Return every record below exactly as written.

____ Data for the task

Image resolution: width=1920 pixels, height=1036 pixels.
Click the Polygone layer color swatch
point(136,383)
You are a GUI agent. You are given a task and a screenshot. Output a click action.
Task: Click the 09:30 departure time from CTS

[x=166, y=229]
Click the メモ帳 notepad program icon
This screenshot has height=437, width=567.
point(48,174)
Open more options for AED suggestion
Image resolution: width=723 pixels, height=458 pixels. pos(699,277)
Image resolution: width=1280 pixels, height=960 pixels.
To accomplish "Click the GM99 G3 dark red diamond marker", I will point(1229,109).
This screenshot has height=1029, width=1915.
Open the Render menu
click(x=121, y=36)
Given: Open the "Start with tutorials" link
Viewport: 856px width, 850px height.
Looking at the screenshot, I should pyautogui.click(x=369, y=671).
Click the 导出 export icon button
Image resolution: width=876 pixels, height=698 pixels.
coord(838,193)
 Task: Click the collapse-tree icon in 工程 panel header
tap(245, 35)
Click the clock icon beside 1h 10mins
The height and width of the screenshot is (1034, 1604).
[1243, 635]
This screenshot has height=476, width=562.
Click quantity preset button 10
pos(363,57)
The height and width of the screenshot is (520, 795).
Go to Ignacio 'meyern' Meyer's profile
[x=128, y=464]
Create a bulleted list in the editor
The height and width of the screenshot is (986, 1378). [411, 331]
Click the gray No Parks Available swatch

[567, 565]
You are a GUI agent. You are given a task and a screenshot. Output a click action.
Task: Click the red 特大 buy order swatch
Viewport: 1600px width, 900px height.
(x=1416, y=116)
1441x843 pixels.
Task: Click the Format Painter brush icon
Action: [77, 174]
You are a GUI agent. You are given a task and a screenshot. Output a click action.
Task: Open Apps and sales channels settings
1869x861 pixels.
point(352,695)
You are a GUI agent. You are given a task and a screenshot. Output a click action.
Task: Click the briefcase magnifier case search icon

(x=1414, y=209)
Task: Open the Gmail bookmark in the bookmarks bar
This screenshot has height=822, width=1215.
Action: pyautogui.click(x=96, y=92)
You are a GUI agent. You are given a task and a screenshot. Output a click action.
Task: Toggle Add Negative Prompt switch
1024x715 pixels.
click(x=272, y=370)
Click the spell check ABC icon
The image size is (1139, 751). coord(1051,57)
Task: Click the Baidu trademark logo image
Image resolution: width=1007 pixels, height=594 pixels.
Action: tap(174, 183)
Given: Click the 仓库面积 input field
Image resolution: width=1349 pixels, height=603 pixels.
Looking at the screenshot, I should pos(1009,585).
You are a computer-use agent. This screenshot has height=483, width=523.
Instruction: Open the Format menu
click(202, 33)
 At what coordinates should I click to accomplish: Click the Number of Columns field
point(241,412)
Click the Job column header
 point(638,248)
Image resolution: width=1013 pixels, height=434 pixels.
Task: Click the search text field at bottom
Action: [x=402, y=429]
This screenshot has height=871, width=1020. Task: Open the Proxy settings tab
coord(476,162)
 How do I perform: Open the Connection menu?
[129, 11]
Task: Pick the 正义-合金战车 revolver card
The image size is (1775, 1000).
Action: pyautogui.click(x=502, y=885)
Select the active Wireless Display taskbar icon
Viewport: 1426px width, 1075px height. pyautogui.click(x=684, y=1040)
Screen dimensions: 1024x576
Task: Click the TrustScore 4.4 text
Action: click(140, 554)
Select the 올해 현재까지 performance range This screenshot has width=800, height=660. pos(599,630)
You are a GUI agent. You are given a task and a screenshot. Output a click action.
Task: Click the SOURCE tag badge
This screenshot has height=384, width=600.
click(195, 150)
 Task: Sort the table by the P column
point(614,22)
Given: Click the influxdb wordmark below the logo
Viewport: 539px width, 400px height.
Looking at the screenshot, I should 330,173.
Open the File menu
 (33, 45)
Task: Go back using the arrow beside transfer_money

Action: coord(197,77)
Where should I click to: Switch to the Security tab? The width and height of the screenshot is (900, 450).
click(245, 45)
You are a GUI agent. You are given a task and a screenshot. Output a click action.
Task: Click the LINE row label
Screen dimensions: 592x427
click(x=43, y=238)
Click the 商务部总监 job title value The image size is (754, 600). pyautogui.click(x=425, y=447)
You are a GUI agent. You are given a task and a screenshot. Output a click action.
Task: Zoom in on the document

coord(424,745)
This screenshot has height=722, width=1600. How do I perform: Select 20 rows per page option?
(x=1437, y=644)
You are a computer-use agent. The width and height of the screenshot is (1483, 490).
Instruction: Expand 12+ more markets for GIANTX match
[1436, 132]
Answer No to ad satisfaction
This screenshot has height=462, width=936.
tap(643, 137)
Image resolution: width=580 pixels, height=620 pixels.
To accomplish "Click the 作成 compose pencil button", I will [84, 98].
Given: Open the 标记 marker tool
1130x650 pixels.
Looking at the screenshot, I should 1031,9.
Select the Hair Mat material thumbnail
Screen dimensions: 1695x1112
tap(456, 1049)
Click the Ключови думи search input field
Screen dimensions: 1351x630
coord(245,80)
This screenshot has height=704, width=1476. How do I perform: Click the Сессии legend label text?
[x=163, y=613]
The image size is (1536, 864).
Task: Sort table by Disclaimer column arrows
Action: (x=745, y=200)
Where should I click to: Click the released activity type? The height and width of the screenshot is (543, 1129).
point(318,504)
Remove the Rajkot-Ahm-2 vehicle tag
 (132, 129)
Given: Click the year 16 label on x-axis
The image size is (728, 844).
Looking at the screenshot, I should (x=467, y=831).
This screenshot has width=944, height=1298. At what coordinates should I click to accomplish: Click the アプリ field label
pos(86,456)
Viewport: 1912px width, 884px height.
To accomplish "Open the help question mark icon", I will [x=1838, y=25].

________

## Output
Image resolution: width=1920 pixels, height=1036 pixels.
Click the Polygone layer color swatch
point(136,383)
You are a GUI agent. You are given a task and a screenshot. Output a click action.
Task: Click the 09:30 departure time from CTS

[x=166, y=229]
Click the メモ帳 notepad program icon
This screenshot has height=437, width=567.
point(48,174)
Open more options for AED suggestion
Image resolution: width=723 pixels, height=458 pixels. pos(699,277)
Image resolution: width=1280 pixels, height=960 pixels.
To accomplish "Click the GM99 G3 dark red diamond marker", I will point(1229,109).
This screenshot has height=1029, width=1915.
Open the Render menu
click(x=121, y=36)
Given: Open the "Start with tutorials" link
Viewport: 856px width, 850px height.
Looking at the screenshot, I should pyautogui.click(x=369, y=671).
Click the 导出 export icon button
Image resolution: width=876 pixels, height=698 pixels.
coord(838,193)
 Task: Click the collapse-tree icon in 工程 panel header
tap(245, 35)
Click the clock icon beside 1h 10mins
The height and width of the screenshot is (1034, 1604).
[1243, 635]
This screenshot has height=476, width=562.
Click quantity preset button 10
pos(363,57)
The height and width of the screenshot is (520, 795).
Go to Ignacio 'meyern' Meyer's profile
[x=128, y=464]
Create a bulleted list in the editor
The height and width of the screenshot is (986, 1378). [411, 331]
Click the gray No Parks Available swatch

[567, 565]
You are a GUI agent. You are given a task and a screenshot. Output a click action.
Task: Click the red 特大 buy order swatch
Viewport: 1600px width, 900px height.
(x=1416, y=116)
1441x843 pixels.
Task: Click the Format Painter brush icon
Action: [77, 174]
You are a GUI agent. You are given a task and a screenshot. Output a click action.
Task: Open Apps and sales channels settings
1869x861 pixels.
point(352,695)
You are a GUI agent. You are given a task and a screenshot. Output a click action.
Task: Click the briefcase magnifier case search icon

(x=1414, y=209)
Task: Open the Gmail bookmark in the bookmarks bar
This screenshot has height=822, width=1215.
Action: pyautogui.click(x=96, y=92)
You are a GUI agent. You are given a task and a screenshot. Output a click action.
Task: Toggle Add Negative Prompt switch
1024x715 pixels.
click(x=272, y=370)
Click the spell check ABC icon
The image size is (1139, 751). coord(1051,57)
Task: Click the Baidu trademark logo image
Image resolution: width=1007 pixels, height=594 pixels.
Action: tap(174, 183)
Given: Click the 仓库面积 input field
Image resolution: width=1349 pixels, height=603 pixels.
Looking at the screenshot, I should pos(1009,585).
You are a computer-use agent. This screenshot has height=483, width=523.
Instruction: Open the Format menu
click(202, 33)
 At what coordinates should I click to accomplish: Click the Number of Columns field
point(241,412)
Click the Job column header
 point(638,248)
Image resolution: width=1013 pixels, height=434 pixels.
Task: Click the search text field at bottom
Action: [x=402, y=429]
This screenshot has height=871, width=1020. Task: Open the Proxy settings tab
coord(476,162)
 How do I perform: Open the Connection menu?
[129, 11]
Task: Pick the 正义-合金战车 revolver card
The image size is (1775, 1000).
Action: pyautogui.click(x=502, y=885)
Select the active Wireless Display taskbar icon
Viewport: 1426px width, 1075px height. pyautogui.click(x=684, y=1040)
Screen dimensions: 1024x576
Task: Click the TrustScore 4.4 text
Action: click(140, 554)
Select the 올해 현재까지 performance range This screenshot has width=800, height=660. pos(599,630)
You are a GUI agent. You are given a task and a screenshot. Output a click action.
Task: Click the SOURCE tag badge
This screenshot has height=384, width=600.
click(195, 150)
 Task: Sort the table by the P column
point(614,22)
Given: Click the influxdb wordmark below the logo
Viewport: 539px width, 400px height.
Looking at the screenshot, I should 330,173.
Open the File menu
 (33, 45)
Task: Go back using the arrow beside transfer_money

Action: coord(197,77)
Where should I click to: Switch to the Security tab? The width and height of the screenshot is (900, 450).
click(245, 45)
You are a GUI agent. You are given a task and a screenshot. Output a click action.
Task: Click the LINE row label
Screen dimensions: 592x427
click(x=43, y=238)
Click the 商务部总监 job title value The image size is (754, 600). pyautogui.click(x=425, y=447)
You are a GUI agent. You are given a task and a screenshot. Output a click action.
Task: Zoom in on the document

coord(424,745)
This screenshot has height=722, width=1600. How do I perform: Select 20 rows per page option?
(x=1437, y=644)
You are a computer-use agent. The width and height of the screenshot is (1483, 490).
Instruction: Expand 12+ more markets for GIANTX match
[1436, 132]
Answer No to ad satisfaction
This screenshot has height=462, width=936.
tap(643, 137)
Image resolution: width=580 pixels, height=620 pixels.
To accomplish "Click the 作成 compose pencil button", I will [84, 98].
Given: Open the 标记 marker tool
1130x650 pixels.
Looking at the screenshot, I should 1031,9.
Select the Hair Mat material thumbnail
Screen dimensions: 1695x1112
tap(456, 1049)
Click the Ключови думи search input field
Screen dimensions: 1351x630
coord(245,80)
This screenshot has height=704, width=1476. How do I perform: Click the Сессии legend label text?
[x=163, y=613]
The image size is (1536, 864).
Task: Sort table by Disclaimer column arrows
Action: (x=745, y=200)
Where should I click to: Click the released activity type? The height and width of the screenshot is (543, 1129).
point(318,504)
Remove the Rajkot-Ahm-2 vehicle tag
 (132, 129)
Given: Click the year 16 label on x-axis
The image size is (728, 844).
Looking at the screenshot, I should (x=467, y=831).
This screenshot has width=944, height=1298. At what coordinates should I click to accomplish: Click the アプリ field label
pos(86,456)
Viewport: 1912px width, 884px height.
To accomplish "Open the help question mark icon", I will [x=1838, y=25].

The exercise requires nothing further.